Keywords: Pheochromocytoma, VHL, partial adrenalectomy, adrenal sparing surgery, hereditary syndromes

von Hippel-Lindau (VHL) is an autosomal dominant inherited syndrome that predisposes patients to develop tumors in a number of organs, including CNS hemangioblastomas, retinal angiomas, renal cell carcinomas, pancreatic cysts, endolymphatic sac tumors and pheochromocytomas.¹ In comparison to patients with sporadic pheochromocytoma, VHL patients are more likely to develop bilateral and multifocal pheochromocytomas.^2–3 Up to 47% of VHL patients with pheochromocytomas will be found to have bilateral adrenal involvement, with many contralateral lesions developing metachronously.^4–5

Historically, management of patients with bilateral adrenal pheochromocytomas has involved total removal of adrenal glands, subjecting patients to life-long steroid replacement, risk of addisonian crisis, and other associated complications of steroid dependence.⁶ To avoid or minimize the above issues, partial adrenalectomy has emerged as a feasible alternative to total adrenalectomy in the hereditary pheochromocytoma population.^{4, 7–9} Although the technical feasibility and safety of this procedure has previously been described, the rate of local tumor recurrence, the need for subsequent intervention, and the oncologic efficacy remain unknown at long-term.
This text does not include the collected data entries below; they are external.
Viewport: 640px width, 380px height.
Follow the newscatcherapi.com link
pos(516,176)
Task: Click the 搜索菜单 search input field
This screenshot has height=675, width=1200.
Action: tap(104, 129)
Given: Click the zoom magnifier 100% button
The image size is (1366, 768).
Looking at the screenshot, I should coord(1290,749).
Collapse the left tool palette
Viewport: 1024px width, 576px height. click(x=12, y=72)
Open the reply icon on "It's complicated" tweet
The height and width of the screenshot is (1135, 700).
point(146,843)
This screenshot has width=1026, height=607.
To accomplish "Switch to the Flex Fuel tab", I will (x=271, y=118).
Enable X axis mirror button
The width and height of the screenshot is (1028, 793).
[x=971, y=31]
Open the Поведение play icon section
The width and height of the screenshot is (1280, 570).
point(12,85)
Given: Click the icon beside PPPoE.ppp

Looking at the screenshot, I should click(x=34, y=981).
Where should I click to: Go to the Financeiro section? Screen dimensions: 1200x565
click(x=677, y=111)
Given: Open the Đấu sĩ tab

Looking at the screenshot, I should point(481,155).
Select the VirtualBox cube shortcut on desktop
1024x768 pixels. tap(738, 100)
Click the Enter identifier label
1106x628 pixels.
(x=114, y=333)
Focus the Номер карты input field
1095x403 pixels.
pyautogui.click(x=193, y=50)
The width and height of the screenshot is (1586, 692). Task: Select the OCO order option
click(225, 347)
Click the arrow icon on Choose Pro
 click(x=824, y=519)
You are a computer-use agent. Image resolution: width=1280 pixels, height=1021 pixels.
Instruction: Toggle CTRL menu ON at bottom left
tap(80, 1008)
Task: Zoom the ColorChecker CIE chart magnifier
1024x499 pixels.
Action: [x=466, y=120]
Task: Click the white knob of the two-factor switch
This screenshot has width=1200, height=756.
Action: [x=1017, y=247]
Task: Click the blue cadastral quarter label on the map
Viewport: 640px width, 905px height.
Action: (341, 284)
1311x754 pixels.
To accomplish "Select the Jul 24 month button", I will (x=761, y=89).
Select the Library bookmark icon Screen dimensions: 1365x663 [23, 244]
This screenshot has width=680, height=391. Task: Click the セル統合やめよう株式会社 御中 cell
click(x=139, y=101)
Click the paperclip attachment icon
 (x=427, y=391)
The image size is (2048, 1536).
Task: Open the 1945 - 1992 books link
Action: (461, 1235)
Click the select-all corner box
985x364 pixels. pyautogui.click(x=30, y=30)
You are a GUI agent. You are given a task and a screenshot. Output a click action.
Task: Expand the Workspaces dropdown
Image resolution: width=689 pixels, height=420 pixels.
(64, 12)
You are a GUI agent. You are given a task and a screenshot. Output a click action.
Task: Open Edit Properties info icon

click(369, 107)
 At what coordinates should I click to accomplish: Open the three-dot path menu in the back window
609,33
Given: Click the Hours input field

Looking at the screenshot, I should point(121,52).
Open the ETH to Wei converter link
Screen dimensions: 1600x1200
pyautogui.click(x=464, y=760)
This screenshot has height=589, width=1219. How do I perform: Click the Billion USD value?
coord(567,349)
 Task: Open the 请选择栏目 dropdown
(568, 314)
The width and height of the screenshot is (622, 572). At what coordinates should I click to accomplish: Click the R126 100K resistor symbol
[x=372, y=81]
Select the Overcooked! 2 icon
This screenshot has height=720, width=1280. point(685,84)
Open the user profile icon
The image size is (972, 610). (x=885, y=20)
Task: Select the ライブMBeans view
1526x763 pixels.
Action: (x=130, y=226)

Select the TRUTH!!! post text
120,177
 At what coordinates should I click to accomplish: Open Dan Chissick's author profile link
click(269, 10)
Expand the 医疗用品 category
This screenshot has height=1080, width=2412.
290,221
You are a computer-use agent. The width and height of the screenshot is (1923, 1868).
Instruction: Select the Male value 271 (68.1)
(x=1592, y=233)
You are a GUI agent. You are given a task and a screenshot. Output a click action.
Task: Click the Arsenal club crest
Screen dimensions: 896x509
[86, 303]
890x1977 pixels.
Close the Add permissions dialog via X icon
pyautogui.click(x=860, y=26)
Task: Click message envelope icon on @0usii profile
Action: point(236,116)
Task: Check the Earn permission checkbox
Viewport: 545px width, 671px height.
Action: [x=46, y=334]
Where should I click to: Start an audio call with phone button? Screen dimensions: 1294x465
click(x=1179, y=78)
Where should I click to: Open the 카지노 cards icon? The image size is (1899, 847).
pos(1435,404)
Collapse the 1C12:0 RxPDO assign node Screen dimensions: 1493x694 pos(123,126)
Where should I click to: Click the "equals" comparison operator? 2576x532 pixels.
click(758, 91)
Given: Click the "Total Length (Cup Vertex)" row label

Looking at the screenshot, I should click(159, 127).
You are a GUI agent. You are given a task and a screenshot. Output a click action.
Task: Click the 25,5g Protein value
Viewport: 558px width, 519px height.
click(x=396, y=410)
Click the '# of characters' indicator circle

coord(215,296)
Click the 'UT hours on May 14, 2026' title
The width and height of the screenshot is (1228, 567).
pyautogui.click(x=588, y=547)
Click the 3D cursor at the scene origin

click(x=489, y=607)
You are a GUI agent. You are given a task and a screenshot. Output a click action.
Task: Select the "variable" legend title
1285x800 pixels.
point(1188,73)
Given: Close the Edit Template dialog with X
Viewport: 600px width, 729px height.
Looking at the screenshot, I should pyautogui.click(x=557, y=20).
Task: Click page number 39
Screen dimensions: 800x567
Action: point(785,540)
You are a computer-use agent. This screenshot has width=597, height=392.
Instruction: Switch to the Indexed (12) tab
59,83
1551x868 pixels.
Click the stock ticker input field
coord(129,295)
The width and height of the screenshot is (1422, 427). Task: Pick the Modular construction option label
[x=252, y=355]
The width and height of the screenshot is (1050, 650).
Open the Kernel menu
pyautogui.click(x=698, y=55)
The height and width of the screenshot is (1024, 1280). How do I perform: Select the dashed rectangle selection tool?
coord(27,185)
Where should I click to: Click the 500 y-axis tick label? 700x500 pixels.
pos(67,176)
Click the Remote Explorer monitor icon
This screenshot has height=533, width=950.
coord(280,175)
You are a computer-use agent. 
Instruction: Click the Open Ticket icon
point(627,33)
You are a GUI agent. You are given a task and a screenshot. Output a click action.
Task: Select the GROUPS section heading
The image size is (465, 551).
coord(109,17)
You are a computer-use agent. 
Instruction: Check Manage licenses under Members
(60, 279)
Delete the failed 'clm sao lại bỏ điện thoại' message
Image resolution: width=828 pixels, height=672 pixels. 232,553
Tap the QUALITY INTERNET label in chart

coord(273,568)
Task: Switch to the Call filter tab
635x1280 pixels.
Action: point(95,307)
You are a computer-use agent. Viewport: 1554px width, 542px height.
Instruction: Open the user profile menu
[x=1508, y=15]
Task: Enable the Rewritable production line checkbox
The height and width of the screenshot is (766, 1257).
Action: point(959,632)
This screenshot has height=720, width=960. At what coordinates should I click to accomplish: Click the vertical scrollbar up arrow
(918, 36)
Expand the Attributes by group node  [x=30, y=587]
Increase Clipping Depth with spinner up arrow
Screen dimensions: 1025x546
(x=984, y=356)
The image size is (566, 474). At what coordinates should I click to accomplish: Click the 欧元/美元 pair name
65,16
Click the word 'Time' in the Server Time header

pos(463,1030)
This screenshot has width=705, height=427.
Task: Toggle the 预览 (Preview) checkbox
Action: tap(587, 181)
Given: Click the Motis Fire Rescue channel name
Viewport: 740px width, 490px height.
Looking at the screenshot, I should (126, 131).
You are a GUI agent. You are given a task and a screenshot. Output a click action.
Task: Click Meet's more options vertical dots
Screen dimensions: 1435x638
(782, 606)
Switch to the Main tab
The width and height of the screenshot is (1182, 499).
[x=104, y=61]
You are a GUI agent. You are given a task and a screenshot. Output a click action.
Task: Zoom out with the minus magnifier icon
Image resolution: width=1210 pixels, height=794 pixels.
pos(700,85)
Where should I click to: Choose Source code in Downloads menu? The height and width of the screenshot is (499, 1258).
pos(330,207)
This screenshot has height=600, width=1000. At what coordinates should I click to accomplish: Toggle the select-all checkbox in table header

In this study we report functional and oncologic outcomes in a VHL cohort treated with partial adrenalectomy for pheochromocytoma with a follow up of at least 5 years.

Materials and Methods

We retrospectively reviewed records of VHL patients treated at the Urologic Oncology Branch of the National Institutes of Health (NIH) under an IRB approved protocol, undergoing partial adrenalectomy for pheochromocytoma. Patients who had less than five years follow up and/or who did not have at least one surgery at the NIH were excluded from the study. Demographic characteristics, germline mutation status, surgical indication, functional and oncologic outcome data were collected.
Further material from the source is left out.